Sesaat setelah terbangun aku selalu mencoba mengingat-ingat mimpi apa yang baru saja terjadi. Kali ini, seperti saat aku tertidur pagi-pagi di kesempatan lain, apa yang berlangsung dalam mimpiku rasanya seperti persitiwa yang terjadi kemarin sore. Aku ingat semuanya, bahkan sadar bahwa material-material yang dicampur adukan oleh kepalaku menjadi bentuk cerita sebagiannya pasti diambil dari buku Murakami yang aku baca sebelum terlelap. Suasana, udara, cahaya, dan segalanya mirip seperti sepenggal deskripsi di dalam buku. 

Membaca lagi beberapa ceramah Freud, mimpi sepertinya jalan yang lebih baik dan cerdas bagi diri untuk "merasakan" apa yang tidak mungkin terjadi di dunia nyata, jauh melampaui khayalan yang berlangsung saat kita sadar. Saat duduk sebentar di tempat tidur dan menyusun ulang peristiwa dalam mimpi, aku dipenuhi perasaan pathetic. Apa yang sedang repot-repot aku lakukan? kalau otak-ku ingin "mengkhayal" dengan sendirinya tanpa aku mangatur semua adegan dalam khayalan itu, lantas pikiran bawah sadarku menambahkan sedikit dramatisasi suasana musim panas dalam The Wind-up Bird-nya Murakami, memangnya kenapa?   

Aku tidak pernah berpikir untuk mencatat ringkas atau bahkan peduli pada kejadian di dalam mimpi, apalagi menyusunnya dalam sebuah tulisan kronoligis seperti satu penggal cerpen yang memiliki open ending. Tetapi mengingat pandangan Freud soal mimpi, aku pikir apa yang berlangsung dalam mimpiku, segamblang apa pun semua peristiwa terlihat jelas, adalah bentuk latent content. Kemudian aku bertanya, apa yang hendak disampaikan alam bawah sadarku? Jika ada simbol-simbol, atau mungkin ada satu dua hal yang begitu ingin aku capai atau aku singkirkan dalam kehidupan nyata, dan aku ingin memahami semua itu, maka jalan terbaik adalah mulai menuliskan sedetail mungkin apa yang berlangsung. 

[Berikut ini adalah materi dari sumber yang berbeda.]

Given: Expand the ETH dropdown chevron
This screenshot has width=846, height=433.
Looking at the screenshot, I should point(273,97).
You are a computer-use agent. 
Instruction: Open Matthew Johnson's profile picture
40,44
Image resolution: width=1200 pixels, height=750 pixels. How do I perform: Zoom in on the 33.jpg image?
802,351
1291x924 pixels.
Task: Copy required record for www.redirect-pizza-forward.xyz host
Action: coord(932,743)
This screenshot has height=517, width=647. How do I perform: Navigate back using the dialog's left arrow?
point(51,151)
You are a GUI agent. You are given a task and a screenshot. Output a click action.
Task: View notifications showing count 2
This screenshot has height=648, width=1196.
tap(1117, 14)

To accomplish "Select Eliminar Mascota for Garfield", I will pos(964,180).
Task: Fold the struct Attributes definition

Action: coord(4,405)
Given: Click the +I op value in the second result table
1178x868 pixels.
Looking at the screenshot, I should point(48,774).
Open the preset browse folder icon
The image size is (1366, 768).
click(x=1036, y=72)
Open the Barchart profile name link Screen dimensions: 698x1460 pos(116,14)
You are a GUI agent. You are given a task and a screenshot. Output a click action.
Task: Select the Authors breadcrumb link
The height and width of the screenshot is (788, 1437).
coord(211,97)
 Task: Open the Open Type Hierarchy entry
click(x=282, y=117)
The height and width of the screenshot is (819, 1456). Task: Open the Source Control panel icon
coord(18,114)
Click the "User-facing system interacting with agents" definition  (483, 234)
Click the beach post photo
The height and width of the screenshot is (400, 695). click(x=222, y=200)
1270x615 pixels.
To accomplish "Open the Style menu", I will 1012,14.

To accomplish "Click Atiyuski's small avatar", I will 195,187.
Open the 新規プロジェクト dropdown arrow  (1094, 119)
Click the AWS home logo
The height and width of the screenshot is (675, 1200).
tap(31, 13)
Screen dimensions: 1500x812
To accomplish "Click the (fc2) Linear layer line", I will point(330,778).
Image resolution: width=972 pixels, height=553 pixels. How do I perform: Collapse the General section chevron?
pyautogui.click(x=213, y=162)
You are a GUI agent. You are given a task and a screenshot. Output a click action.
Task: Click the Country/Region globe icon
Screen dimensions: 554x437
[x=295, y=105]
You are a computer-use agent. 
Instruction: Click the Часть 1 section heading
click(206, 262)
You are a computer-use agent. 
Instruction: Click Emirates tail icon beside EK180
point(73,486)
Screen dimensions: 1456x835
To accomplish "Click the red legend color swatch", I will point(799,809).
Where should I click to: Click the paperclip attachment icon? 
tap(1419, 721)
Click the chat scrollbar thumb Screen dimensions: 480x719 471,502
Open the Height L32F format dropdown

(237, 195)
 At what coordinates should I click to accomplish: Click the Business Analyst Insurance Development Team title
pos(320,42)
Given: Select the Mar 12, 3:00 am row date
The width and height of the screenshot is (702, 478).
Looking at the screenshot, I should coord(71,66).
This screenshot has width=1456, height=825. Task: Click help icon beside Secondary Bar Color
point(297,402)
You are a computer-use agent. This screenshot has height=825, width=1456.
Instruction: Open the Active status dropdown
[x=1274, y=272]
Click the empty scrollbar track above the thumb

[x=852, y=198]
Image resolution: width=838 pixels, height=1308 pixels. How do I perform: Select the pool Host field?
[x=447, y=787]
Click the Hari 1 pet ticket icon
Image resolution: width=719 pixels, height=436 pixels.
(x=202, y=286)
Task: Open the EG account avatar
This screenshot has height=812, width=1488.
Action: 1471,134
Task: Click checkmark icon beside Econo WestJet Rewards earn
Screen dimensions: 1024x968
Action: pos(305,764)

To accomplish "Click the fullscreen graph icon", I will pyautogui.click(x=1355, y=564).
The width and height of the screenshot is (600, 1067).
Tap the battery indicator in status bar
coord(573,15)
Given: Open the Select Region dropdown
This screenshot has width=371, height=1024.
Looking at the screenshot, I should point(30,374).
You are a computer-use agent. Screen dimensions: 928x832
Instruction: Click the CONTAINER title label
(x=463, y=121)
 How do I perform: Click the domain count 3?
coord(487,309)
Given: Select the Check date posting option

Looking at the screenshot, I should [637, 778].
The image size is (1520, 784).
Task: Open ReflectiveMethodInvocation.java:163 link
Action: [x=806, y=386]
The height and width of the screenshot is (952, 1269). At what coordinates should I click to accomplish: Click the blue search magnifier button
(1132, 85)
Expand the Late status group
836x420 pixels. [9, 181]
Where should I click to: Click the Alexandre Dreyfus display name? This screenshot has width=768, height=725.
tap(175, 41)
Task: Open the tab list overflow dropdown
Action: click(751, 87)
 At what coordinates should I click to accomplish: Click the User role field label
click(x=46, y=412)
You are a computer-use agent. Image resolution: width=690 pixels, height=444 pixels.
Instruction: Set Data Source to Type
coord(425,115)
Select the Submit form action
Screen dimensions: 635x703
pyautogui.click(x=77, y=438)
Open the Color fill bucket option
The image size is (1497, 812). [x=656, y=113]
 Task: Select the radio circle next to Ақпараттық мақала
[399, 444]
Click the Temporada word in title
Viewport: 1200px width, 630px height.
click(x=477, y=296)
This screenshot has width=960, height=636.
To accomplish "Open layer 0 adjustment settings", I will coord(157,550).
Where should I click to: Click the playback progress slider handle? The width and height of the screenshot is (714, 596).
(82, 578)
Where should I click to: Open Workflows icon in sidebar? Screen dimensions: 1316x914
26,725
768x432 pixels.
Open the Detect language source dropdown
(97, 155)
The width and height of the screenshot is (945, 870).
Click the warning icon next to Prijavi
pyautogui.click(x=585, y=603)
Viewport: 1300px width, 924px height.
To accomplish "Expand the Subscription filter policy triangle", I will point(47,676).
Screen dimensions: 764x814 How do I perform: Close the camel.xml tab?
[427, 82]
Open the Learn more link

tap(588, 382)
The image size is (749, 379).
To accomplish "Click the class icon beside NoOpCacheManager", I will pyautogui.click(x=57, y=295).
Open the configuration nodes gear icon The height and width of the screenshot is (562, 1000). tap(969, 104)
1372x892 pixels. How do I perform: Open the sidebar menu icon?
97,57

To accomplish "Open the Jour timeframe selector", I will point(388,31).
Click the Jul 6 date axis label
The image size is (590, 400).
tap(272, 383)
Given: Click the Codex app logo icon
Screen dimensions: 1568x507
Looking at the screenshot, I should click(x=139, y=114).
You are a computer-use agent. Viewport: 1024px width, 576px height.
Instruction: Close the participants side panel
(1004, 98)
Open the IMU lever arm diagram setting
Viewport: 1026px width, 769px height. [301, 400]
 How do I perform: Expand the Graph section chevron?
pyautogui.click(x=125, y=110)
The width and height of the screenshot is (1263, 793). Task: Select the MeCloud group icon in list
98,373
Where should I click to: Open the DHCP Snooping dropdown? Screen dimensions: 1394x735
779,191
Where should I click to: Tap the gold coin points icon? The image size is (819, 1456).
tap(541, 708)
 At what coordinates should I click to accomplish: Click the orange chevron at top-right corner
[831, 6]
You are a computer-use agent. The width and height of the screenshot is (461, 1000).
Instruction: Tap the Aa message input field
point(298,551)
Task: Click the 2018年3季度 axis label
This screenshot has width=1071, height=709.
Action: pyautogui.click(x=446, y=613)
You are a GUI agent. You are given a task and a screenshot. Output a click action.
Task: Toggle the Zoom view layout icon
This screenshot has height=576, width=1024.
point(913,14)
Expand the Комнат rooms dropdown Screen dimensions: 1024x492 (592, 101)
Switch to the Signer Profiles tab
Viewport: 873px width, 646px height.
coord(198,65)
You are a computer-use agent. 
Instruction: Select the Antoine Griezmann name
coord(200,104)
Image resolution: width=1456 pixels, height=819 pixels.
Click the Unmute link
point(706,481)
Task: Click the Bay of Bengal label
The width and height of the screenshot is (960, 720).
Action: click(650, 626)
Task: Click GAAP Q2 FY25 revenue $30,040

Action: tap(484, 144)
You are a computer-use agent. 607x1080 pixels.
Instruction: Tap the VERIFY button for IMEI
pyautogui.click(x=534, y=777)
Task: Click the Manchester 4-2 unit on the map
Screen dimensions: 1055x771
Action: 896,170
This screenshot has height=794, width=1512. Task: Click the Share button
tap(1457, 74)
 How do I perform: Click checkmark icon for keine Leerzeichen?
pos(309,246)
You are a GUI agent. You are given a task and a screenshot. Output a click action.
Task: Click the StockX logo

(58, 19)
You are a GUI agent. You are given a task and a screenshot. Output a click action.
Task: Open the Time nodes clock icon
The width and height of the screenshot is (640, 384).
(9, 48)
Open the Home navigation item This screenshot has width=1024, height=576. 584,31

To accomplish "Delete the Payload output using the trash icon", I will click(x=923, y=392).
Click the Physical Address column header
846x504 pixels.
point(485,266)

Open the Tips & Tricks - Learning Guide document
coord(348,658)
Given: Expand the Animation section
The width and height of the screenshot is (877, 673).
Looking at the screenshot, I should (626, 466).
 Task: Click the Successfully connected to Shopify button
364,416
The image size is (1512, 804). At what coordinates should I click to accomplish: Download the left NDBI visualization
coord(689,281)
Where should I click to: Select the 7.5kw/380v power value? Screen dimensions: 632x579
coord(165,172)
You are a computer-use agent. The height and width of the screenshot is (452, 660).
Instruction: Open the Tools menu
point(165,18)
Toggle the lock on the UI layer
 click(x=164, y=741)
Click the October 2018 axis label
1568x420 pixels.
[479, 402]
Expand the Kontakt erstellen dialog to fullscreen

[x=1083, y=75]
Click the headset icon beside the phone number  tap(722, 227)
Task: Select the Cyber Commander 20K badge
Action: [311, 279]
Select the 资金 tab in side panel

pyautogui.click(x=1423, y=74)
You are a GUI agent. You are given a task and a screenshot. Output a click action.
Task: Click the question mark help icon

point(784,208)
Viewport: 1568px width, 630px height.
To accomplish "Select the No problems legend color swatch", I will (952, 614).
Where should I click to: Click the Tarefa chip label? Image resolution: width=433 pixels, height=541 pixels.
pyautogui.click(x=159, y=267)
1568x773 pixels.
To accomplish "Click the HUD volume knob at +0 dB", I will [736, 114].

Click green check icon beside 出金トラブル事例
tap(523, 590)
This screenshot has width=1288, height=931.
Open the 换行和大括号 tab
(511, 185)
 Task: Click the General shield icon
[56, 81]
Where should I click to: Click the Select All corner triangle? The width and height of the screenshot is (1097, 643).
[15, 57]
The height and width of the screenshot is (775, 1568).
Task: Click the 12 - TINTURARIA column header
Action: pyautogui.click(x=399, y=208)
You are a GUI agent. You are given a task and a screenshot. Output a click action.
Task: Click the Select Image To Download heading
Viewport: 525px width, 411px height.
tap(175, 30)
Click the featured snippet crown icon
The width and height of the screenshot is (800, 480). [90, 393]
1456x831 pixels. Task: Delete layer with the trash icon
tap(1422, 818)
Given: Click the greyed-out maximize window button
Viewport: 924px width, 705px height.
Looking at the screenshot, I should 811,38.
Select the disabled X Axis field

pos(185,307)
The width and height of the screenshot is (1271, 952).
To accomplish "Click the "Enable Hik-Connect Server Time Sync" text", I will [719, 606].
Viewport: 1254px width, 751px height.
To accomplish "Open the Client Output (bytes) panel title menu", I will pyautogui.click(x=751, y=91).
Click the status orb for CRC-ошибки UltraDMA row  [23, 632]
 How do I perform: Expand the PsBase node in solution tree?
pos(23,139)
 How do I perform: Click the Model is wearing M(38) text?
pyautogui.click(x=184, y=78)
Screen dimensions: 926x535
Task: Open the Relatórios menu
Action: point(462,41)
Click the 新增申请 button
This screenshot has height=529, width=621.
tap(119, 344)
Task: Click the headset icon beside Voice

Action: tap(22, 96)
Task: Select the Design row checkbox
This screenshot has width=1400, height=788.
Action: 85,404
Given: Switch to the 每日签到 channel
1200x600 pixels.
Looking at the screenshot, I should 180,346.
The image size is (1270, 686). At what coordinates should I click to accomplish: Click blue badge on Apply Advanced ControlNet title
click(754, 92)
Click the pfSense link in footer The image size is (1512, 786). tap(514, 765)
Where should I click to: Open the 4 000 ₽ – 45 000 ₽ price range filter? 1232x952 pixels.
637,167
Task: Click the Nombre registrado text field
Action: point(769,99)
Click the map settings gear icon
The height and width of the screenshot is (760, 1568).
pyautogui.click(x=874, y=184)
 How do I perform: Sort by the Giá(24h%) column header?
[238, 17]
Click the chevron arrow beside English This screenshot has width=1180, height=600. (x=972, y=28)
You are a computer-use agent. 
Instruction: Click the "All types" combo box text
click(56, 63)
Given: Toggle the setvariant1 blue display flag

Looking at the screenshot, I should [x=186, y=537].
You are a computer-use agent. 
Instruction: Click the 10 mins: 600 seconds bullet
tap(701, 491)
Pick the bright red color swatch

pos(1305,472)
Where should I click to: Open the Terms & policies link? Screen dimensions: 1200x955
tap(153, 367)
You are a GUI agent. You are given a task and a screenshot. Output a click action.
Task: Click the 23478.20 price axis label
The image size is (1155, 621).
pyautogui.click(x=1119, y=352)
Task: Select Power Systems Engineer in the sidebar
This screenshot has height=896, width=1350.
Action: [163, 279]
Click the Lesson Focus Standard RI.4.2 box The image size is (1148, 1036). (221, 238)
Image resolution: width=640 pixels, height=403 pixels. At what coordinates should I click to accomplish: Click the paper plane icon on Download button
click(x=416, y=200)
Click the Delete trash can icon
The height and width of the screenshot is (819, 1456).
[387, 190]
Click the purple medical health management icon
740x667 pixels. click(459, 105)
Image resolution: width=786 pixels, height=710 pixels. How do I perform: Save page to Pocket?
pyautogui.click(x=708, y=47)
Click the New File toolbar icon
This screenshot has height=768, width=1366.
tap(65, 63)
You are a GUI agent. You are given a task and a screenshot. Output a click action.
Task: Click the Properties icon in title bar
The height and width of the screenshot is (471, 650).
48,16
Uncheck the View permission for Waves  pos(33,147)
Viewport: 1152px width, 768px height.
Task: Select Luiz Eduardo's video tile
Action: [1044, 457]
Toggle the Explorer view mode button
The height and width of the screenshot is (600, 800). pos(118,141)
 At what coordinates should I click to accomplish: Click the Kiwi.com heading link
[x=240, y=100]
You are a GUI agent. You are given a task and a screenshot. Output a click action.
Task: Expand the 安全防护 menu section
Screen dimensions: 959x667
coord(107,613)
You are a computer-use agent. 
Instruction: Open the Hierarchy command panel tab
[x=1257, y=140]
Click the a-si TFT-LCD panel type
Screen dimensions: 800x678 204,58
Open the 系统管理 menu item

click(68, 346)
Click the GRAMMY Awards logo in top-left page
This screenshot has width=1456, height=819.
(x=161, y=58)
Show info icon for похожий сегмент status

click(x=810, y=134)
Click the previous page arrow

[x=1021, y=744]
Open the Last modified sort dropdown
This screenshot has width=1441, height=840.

Menuliskan itu di sini kurasa bukan tempatnya. Tetapi ada benang merah yang bisa aku tarik dari hal-hal yang terjadi. Semuanya jika kuringkas menjadi keyword dalam satu tulisan panjang, maka rasa-rasanya akan terdengar seperti ini : 26 tahun hidup di dunia dan apa-apa saja yang seharusnya telah terjadi.